地図をネット公開し、世界に発信したことで「サミット」にも出席した。
京都市内で15年に開かれた「お地蔵さまサミット」に展示で参加した。そこで出会った芸術家の依頼で、長崎県・対馬のお地蔵さんを調査するという機会にも恵まれた。「朝鮮通信使の影響で、京都や大阪の商人たちが移り住んだ地区があり、地蔵盆の風習が残っているようです。それまで出会うことがなかった研究者や芸術家と交流する貴重な機会をもらった」
地蔵盆の風習が色濃く残る京都市内。お地蔵さんを対象にした大学の研究者による調査例は少なくない。ただ、個人でひたすら事例を集め、一覧的な情報を公開しているのは珍しいだろう。
大きな戦災被害もなかった京都には歴史財産がごろごろある。過去へとつながる時空の割れ目がそこここに潜んでいる。作家の故赤瀬川原平さんや建築史家の藤森照信さん、イラストレーターの南伸坊さんらでつくる「路上観察学会」が1986年に、ここ京都の街をフィールドに選んだのは、まだまだ発見されていない風景が道ばたに転がっているからだろう。身近過ぎて、そこにあるのが当たり前。ことさら目を向けられないお地蔵さんの一覧地図は、京都の貴重な証言資料であり、京都観光にも欠かせない汗と涙の結晶である。

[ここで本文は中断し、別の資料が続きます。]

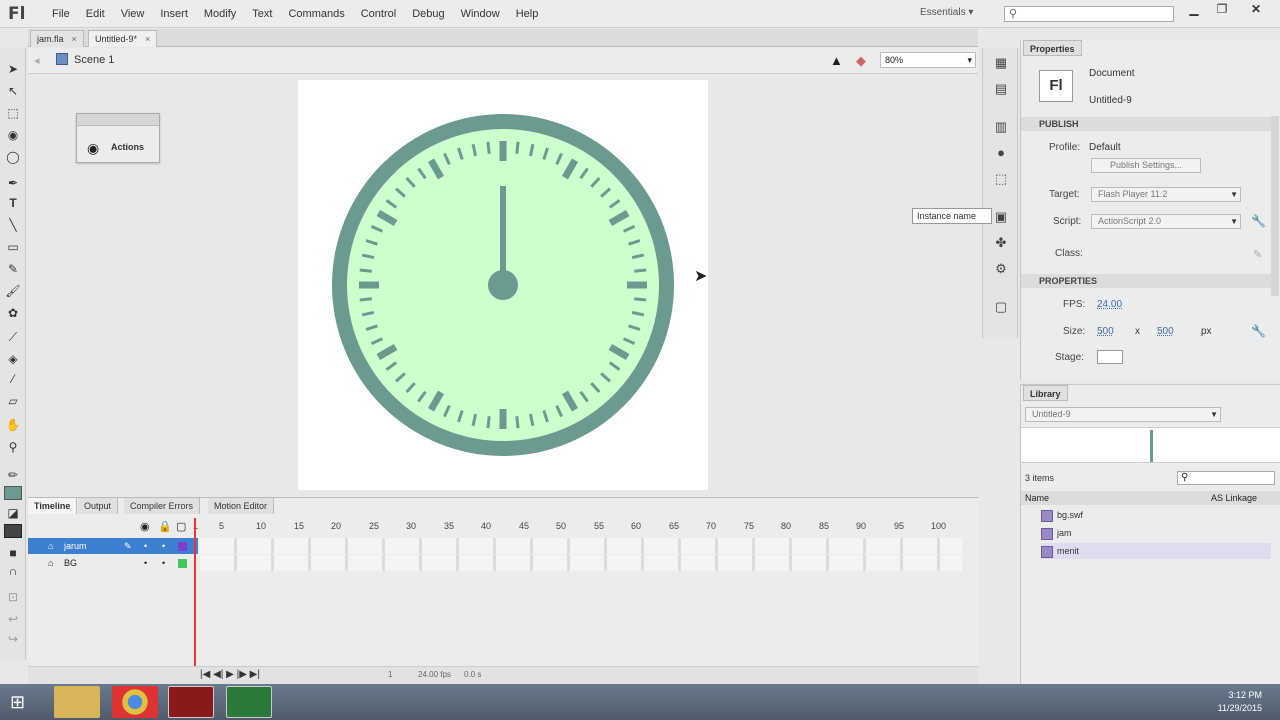 The image size is (1280, 720). Describe the element at coordinates (1123, 414) in the screenshot. I see `library-document-select: Untitled-9 ▼` at that location.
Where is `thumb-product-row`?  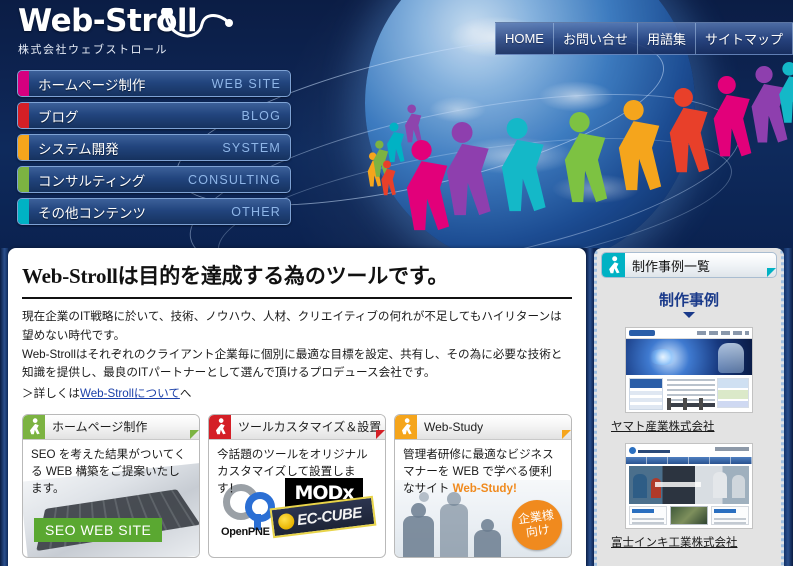
thumb-product-row is located at coordinates (691, 404).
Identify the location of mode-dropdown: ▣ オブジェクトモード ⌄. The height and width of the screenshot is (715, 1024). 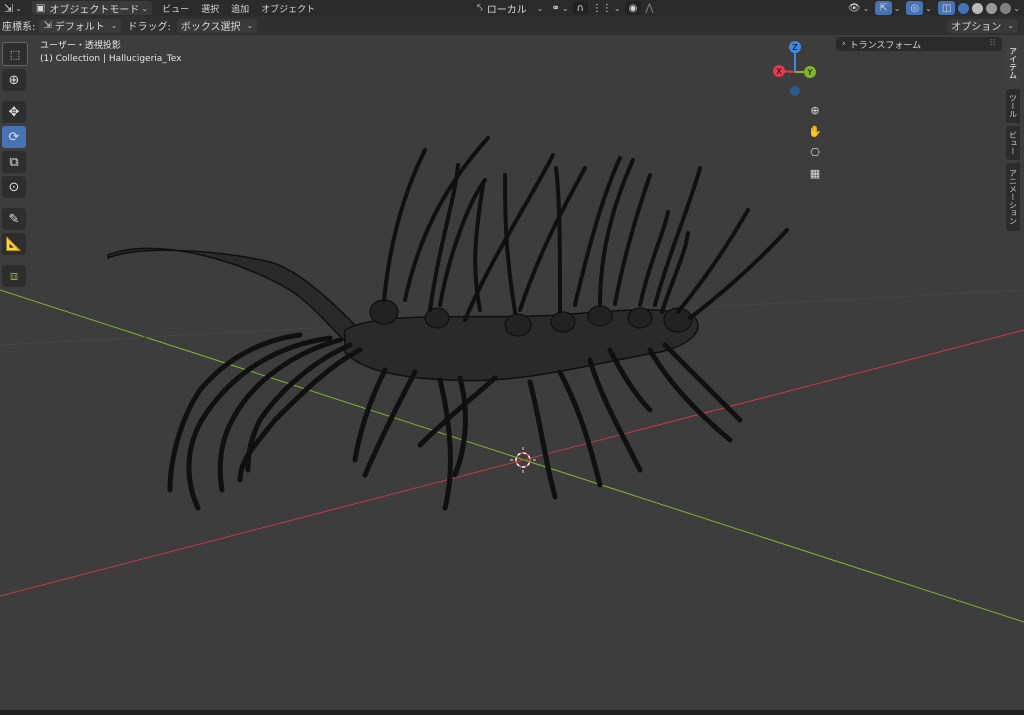
(92, 8).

「研究は民俗学など専門の方に任せるとして、私としては目と足で稼いで、できる限り写真に残して整理できればと思っています」
森さんは花園大の福祉学科を卒業後、知的障害者が暮らす市内の施設で働いている。福祉とは何なのか。その問いに、現場で向き合ってきた。「利用者さんの喜怒哀楽に向き合う。個人では限界があるので自分の技術を磨きながら組織としてより良い生活を提供できるか考えてきました。まだまだ未熟者ですが…」
お地蔵さんは語らない。そこにいる。ただそれだけ。「言葉を返してくれる訳ではないですが何とも癒やされる。日々の全てを見透かしているようで、自らを振り返らせてくれる」
年を重ね、公私ともに忙しくなった今も月に2回ほどは休日に時間を作り、まだ手つかずの地域が残る郊外を歩く。一つとして同じ姿はない。この世で生きる喜び悲しみ切なさに寄り添う名もなき「路傍の仏様」は、たまらなく美しく、いとおしい。次は、どんな出会いがあるのだろう。
「妻や子どもにも半ばあきれられてます」
素朴で穏やか。控えめな「巡礼者」の立ち姿が一瞬、お地蔵さんに重なった。